8/30/20 - Title: "Not Good Enough"

I'm in a big university but in the dream it is blended with a work situation, and a guy who is or reminds me of my last (real) supervisor (at Texas Rehab. Commission) is my boss and keeps riding me, looking for any excuse to fire me. Just talking to another employee, for instance, a sympathetic female coworker, or being in the bathroom too long, could be all it takes for him to let me go. I'm in a really big, nice, spacious part of the university, kind of a combination auditorium-like area, the huge stage-like part of it, and head office suites part, combined, while over on one end, and one or two floors up or down, there is part of a big library collection of books, in this case ones on classical art and history. Meanwhile, I need to pee and cannot find a nearby bathroom. One I try to go to is closed. I've been given an assignment by my overbearing boss who wants any excuse to give me the boot. It involves researching and writing a paper on classicism, but since I'm late getting to this, one attempt after another not working out in a timely way, like the library's classics collection of big old books not being where I thought or not open or with the books in no particular order or none of them that I look at capturing my imagination in a way I can get a handle on for how to write the paper demanded in the assignment, things are getting more stressful, the anticipated and feared firing feeling more imminent.

I am, apart from all that, in a scene or setting in which I am alternately in a canyon or a steep hazardous path or a roadway path in the canyon or partly next to it. Despite feeling much anxiety here too, not sure how to get back to the university workplace or home, yet I am also finding the natural setting at once intimidating and awesome with intricate gorges and waterways, rocks, boulders, or rock slides, and so on.

Then am back in the work setting, kind of, in one of several seats arranged like in a theatre or auditorium, other workers sitting nearby (not socially distancing). They are interested in what I say but also concerned that I'm not enough on top of the assignment to avoid being fired.

[It is a big relief when I wake up, not to be in that stressful setting anymore, yet the underlying feeling of oppression, rejection, that I am not measuring up, and that this domineering boss is going to fire me soon and meanwhile is judging me, finding me unworthy, that I still to an extent am in the same mood of feeling a failure and depressed in my real, waking experience.

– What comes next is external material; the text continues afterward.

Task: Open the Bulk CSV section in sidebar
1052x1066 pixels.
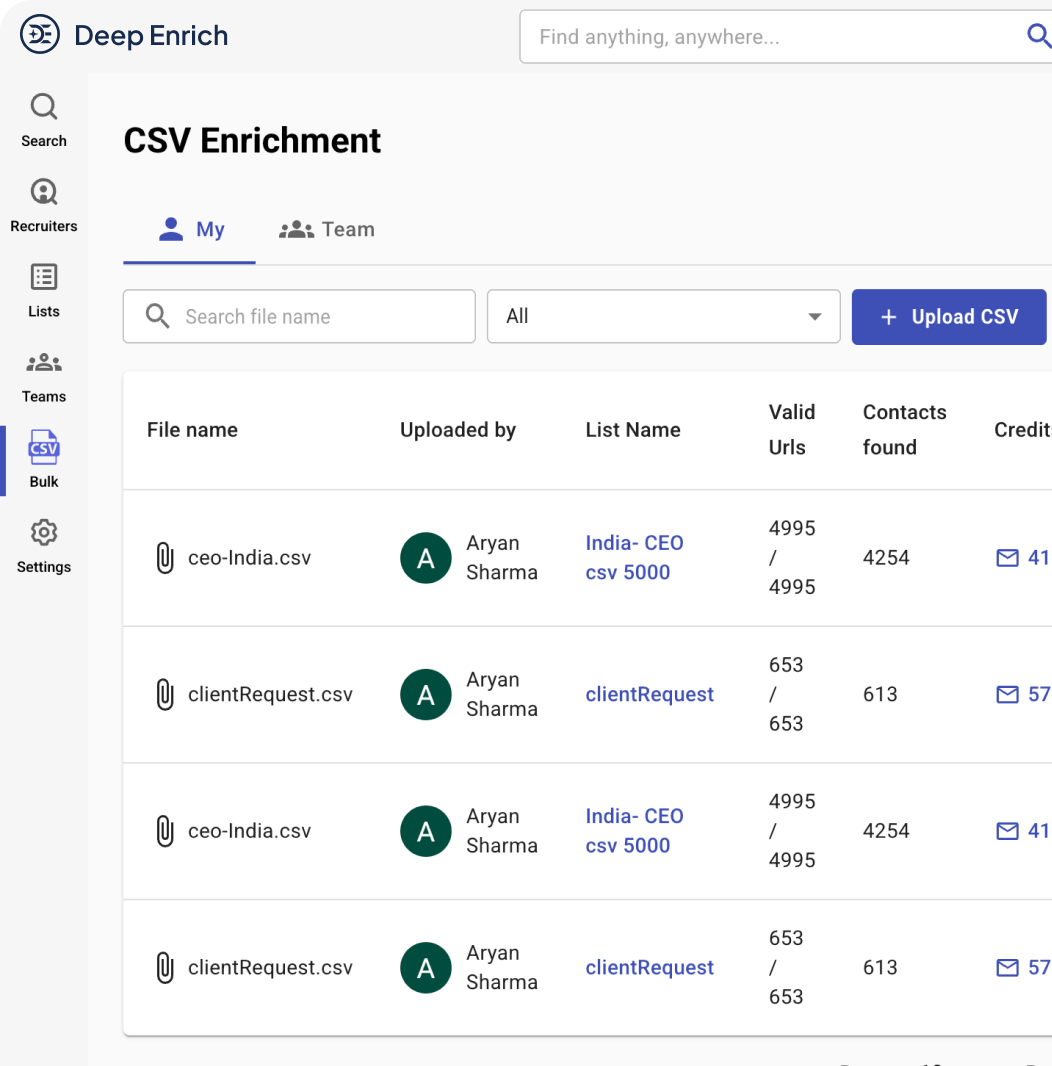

Clearly, there is a dichotomy here, with the oppressive supervisor me playing a mean top dog role and getting into his intolerant, critical, domineering, and judgmental attitudes at the expense of the me with whom I identify, one who is relatively ineffectual, putting himself down, not being prepared, and acting out the role of an eternal victim. Somehow these two need to get together for mutual balance or, better yet, integration, so that one more powerful, compassionate, active me, confident in his own agency, might result from the merger. Yet the dichotomy mirrors my feelings in my growing up years, under the thumb of a perfectionist father for whom I was never good enough. Leaving those badly learned lessons behind for a more successful personality may take some doing! It is not, however, out of the bounds of possibility in what time remains to me. We shall see.]